Tak sedikit tokoh sejarah yang tersisih dari panggung sejarah. Meski ditulis oleh para pemenang, sejarah selalu menemukan jalan menemui siapa saja yang mau mencari kisah pergulatan bangsanya.
Oleh
TATANG MULYANA SINAGA
·5 menit baca
Panggung sejarah kerap silau dengan nama-nama besar. Padahal, kiprah tokoh-tokoh lain dalam pergolakan masa lalu juga tak kalah penting. Kisah orang-orang di tepi sejarah itu dipanggungkan dalam serial monolog dan ditayangkan secara daring agar tidak redup di era kekinian.

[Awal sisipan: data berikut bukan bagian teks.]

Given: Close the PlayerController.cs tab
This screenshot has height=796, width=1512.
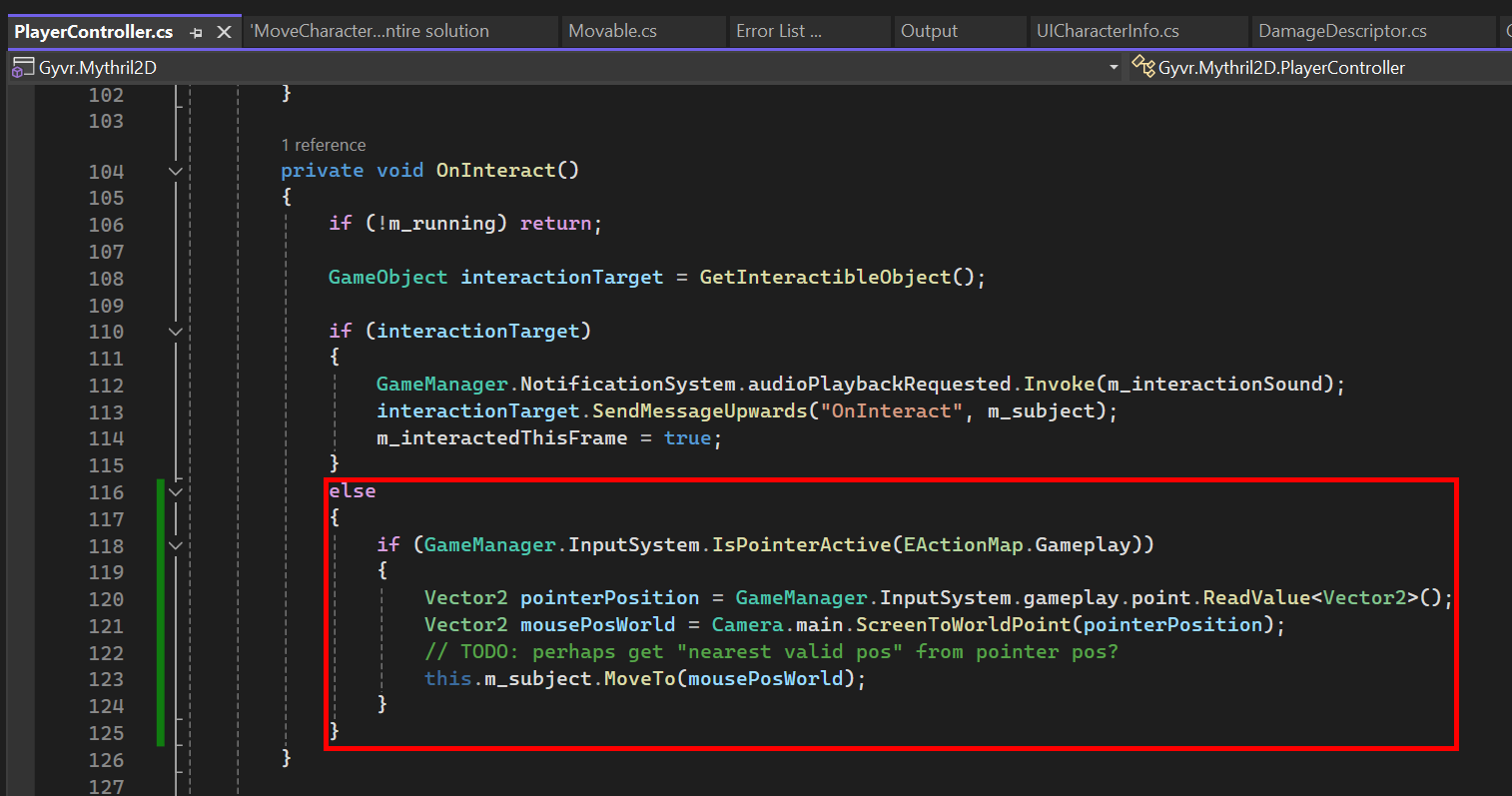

Nama Emiria Soenassa (1895-1964) mungkin masih asing di telinga sebagian orang Indonesia. Referensi tentangnya juga tak banyak. Ia misterius. Namun, kehadirannya dalam Konferensi Meja Bundar (KMB) pada 1949 menjadi catatan penting sehingga namanya tak pantas dilupakan.
KMB adalah momen berharga bagi Indonesia dalam memperjuangkan kedaulatan negara. Melalui konferensi ini, Belanda mengakui kemerdekaan Indonesia.

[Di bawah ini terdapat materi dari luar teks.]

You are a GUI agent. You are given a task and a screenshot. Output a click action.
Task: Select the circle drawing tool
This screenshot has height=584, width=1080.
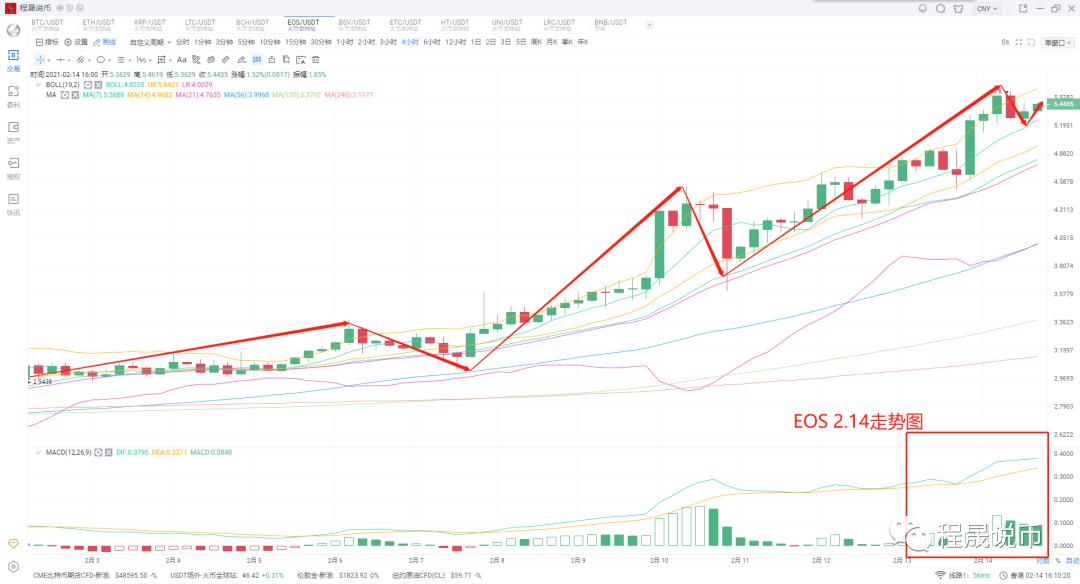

Kisah Emiria merupakan satu dari lima kisah tokoh sejarah dalam serial monolog Di Tepi Sejarah produksi Titimangsa dan Kawan Kawan Media yang ditayangkan secara daring pada 17-31 Agustus 2022. Keempat figur lainnya adalah Sjafruddin Prawiranegara, Kassian Cephas, Gombloh, dan Ismail Marzuki.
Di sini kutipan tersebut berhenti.